Horsepower

nuevos plásticos

chema

28 November – 14 December 2025

nuevos plásticos (new plastics) takes its name from chema’s ongoing series el mar de plástico (the plastic sea). This is the name given to the region of Almería in southeastern Spain, where chema spent most of their childhood. In the 1960s, Franco’s ministry for colonisation began the process of transforming this landscape into hundreds of square miles of greenhouse agriculture, all covered in white plastic. It’s the only desert in Europe, requiring tons of water every day to grow vegetables for export and the UK is one of its top five importers.

The plastic that covers the greenhouses is only rated for three years. Every three years it must be taken down, replaced and painted white again. The plastic chema collects from the Almería coast is scummed with this paint residue. Some of it has been freshly dumped; some pulled from the subsoil after decades of exposure to sun and soil. Although most of it is recycled, the impacts of pollution are still visible across the province.

In Glasgow, chema salvages items from skips: light fittings from the university library, panels from a dishwasher, a discarded shop sign. They stretch plastic over these structures, creating new works from found materials. Some surfaces are marked by hand with precise, repetitive grids drawn directly onto the plastic; a meditative mark-making influenced by Agnes Martin. Others bear their own traces: fluorescent bulbs that burnt shadows where they once sat form a kind of automatic drawing.
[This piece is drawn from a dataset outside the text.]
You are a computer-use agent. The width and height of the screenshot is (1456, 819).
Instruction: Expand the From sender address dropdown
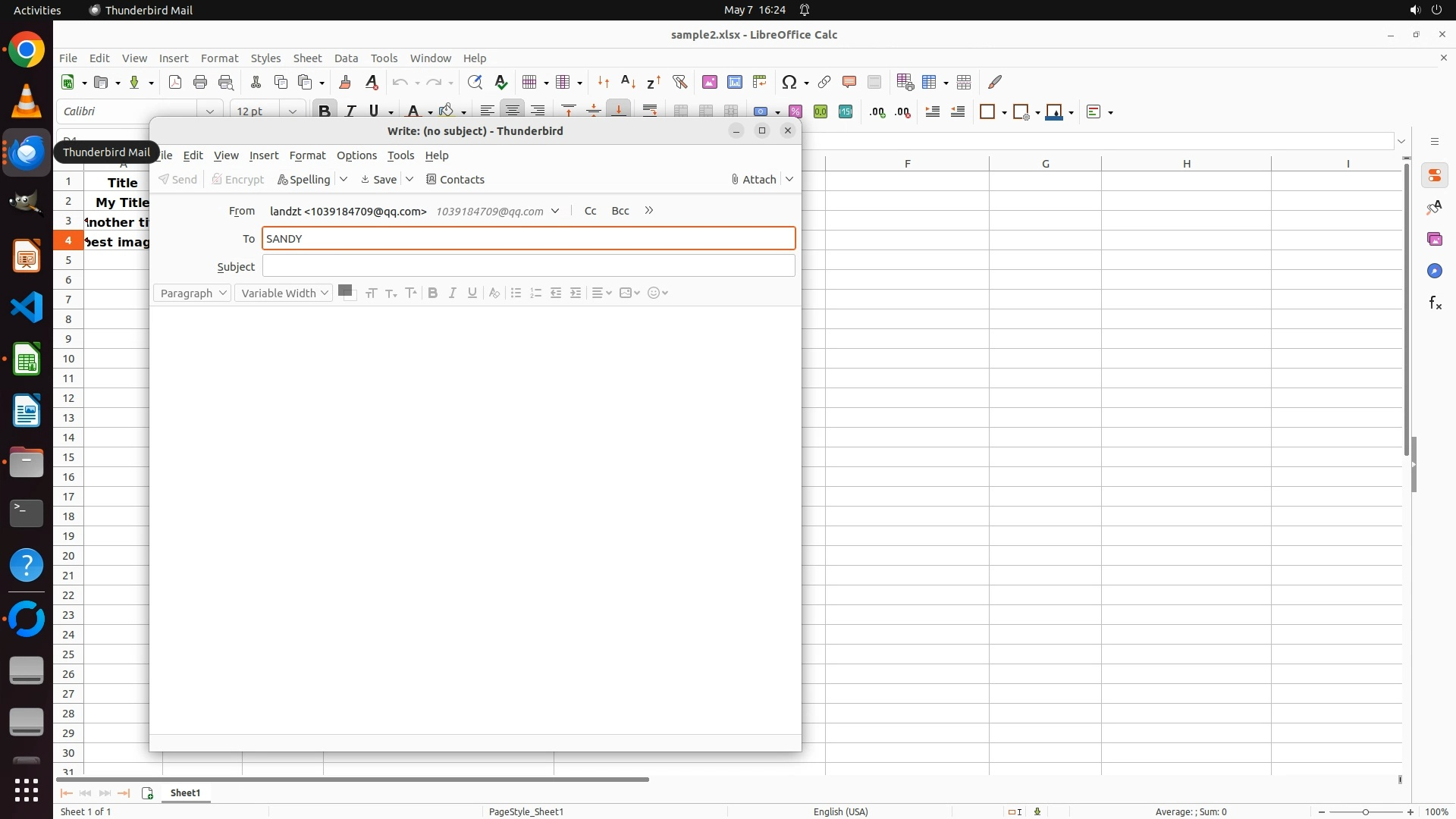click(x=555, y=211)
chema came of age during Spain’s financial crisis. The construction industry collapsed, leaving half-built structures and empty demarcated lots with paved streets that were never used accumulating weeds and rubbish. This landscape shaped their approach to materials. Working with what’s already discarded is both practical and political: a reaction against fetishising pristine materials in a society that’s careless about what it produces and throws away.